* [Exercise]: Every entry is to be returned verbatim.

* [Material provided]:
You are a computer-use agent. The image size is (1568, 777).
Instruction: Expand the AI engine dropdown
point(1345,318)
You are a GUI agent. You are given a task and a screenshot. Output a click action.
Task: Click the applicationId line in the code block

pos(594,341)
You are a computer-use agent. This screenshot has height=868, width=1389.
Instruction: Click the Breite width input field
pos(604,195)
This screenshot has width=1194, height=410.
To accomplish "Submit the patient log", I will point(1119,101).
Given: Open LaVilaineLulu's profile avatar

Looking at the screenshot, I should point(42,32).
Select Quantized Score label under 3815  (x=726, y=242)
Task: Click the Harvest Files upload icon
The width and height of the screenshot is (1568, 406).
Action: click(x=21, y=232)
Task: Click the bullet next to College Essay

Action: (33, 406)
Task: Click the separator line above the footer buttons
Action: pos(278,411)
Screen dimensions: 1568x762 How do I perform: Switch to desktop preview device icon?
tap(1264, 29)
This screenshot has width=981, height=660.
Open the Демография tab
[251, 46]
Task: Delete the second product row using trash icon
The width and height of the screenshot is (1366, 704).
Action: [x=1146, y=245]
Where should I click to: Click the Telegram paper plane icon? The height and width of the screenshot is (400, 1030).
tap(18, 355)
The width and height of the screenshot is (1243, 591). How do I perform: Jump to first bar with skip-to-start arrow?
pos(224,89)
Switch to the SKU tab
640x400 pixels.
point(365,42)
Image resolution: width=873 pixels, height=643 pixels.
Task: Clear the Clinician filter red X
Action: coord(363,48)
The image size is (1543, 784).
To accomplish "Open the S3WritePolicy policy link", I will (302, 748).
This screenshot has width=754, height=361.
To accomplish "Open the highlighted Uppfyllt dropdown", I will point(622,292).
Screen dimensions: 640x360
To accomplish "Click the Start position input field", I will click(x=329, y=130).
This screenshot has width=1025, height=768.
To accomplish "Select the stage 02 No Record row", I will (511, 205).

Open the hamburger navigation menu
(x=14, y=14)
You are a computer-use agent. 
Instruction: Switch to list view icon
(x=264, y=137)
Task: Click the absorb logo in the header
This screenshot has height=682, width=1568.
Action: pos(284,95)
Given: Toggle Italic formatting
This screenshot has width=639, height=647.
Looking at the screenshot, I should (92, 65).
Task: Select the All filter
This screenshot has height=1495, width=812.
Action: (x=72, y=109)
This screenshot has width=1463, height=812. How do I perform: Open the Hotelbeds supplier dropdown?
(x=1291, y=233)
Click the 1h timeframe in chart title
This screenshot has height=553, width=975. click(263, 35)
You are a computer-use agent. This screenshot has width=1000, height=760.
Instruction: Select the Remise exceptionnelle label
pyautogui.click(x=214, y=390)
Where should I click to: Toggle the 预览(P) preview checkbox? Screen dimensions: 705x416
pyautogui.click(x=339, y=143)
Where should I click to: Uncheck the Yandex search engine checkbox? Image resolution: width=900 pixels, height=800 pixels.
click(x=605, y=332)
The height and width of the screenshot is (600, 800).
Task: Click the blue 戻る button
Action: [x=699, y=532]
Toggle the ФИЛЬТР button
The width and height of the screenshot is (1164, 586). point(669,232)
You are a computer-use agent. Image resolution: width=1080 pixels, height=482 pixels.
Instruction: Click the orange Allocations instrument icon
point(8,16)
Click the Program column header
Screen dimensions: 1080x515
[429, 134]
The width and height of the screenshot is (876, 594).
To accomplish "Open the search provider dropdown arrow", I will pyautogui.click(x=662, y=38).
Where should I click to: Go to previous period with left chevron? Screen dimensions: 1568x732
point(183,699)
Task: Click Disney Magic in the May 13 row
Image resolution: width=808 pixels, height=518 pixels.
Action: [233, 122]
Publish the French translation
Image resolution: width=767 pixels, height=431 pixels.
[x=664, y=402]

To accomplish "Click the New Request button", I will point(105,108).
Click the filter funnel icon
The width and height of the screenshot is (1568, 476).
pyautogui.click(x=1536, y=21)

* [Expected answer]:
You are a computer-use agent. The image size is (1568, 777).
Instruction: Expand the AI engine dropdown
point(1345,318)
You are a GUI agent. You are given a task and a screenshot. Output a click action.
Task: Click the applicationId line in the code block

pos(594,341)
You are a computer-use agent. This screenshot has height=868, width=1389.
Instruction: Click the Breite width input field
pos(604,195)
This screenshot has width=1194, height=410.
To accomplish "Submit the patient log", I will point(1119,101).
Given: Open LaVilaineLulu's profile avatar

Looking at the screenshot, I should point(42,32).
Select Quantized Score label under 3815  (x=726, y=242)
Task: Click the Harvest Files upload icon
The width and height of the screenshot is (1568, 406).
Action: click(x=21, y=232)
Task: Click the bullet next to College Essay

Action: (33, 406)
Task: Click the separator line above the footer buttons
Action: pos(278,411)
Screen dimensions: 1568x762 How do I perform: Switch to desktop preview device icon?
tap(1264, 29)
This screenshot has width=981, height=660.
Open the Демография tab
[251, 46]
Task: Delete the second product row using trash icon
The width and height of the screenshot is (1366, 704).
Action: [x=1146, y=245]
Where should I click to: Click the Telegram paper plane icon? The height and width of the screenshot is (400, 1030).
tap(18, 355)
The width and height of the screenshot is (1243, 591). How do I perform: Jump to first bar with skip-to-start arrow?
pos(224,89)
Switch to the SKU tab
640x400 pixels.
point(365,42)
Image resolution: width=873 pixels, height=643 pixels.
Task: Clear the Clinician filter red X
Action: coord(363,48)
The image size is (1543, 784).
To accomplish "Open the S3WritePolicy policy link", I will (302, 748).
This screenshot has width=754, height=361.
To accomplish "Open the highlighted Uppfyllt dropdown", I will point(622,292).
Screen dimensions: 640x360
To accomplish "Click the Start position input field", I will click(x=329, y=130).
This screenshot has width=1025, height=768.
To accomplish "Select the stage 02 No Record row", I will (511, 205).

Open the hamburger navigation menu
(x=14, y=14)
You are a computer-use agent. 
Instruction: Switch to list view icon
(x=264, y=137)
Task: Click the absorb logo in the header
This screenshot has height=682, width=1568.
Action: pos(284,95)
Given: Toggle Italic formatting
This screenshot has width=639, height=647.
Looking at the screenshot, I should (92, 65).
Task: Select the All filter
This screenshot has height=1495, width=812.
Action: (x=72, y=109)
This screenshot has width=1463, height=812. How do I perform: Open the Hotelbeds supplier dropdown?
(x=1291, y=233)
Click the 1h timeframe in chart title
This screenshot has height=553, width=975. click(263, 35)
You are a computer-use agent. This screenshot has width=1000, height=760.
Instruction: Select the Remise exceptionnelle label
pyautogui.click(x=214, y=390)
Where should I click to: Toggle the 预览(P) preview checkbox? Screen dimensions: 705x416
pyautogui.click(x=339, y=143)
Where should I click to: Uncheck the Yandex search engine checkbox? Image resolution: width=900 pixels, height=800 pixels.
click(x=605, y=332)
The height and width of the screenshot is (600, 800).
Task: Click the blue 戻る button
Action: [x=699, y=532]
Toggle the ФИЛЬТР button
The width and height of the screenshot is (1164, 586). point(669,232)
You are a computer-use agent. Image resolution: width=1080 pixels, height=482 pixels.
Instruction: Click the orange Allocations instrument icon
point(8,16)
Click the Program column header
Screen dimensions: 1080x515
[429, 134]
The width and height of the screenshot is (876, 594).
To accomplish "Open the search provider dropdown arrow", I will pyautogui.click(x=662, y=38).
Where should I click to: Go to previous period with left chevron? Screen dimensions: 1568x732
point(183,699)
Task: Click Disney Magic in the May 13 row
Image resolution: width=808 pixels, height=518 pixels.
Action: [233, 122]
Publish the French translation
Image resolution: width=767 pixels, height=431 pixels.
[x=664, y=402]

To accomplish "Click the New Request button", I will point(105,108).
Click the filter funnel icon
The width and height of the screenshot is (1568, 476).
pyautogui.click(x=1536, y=21)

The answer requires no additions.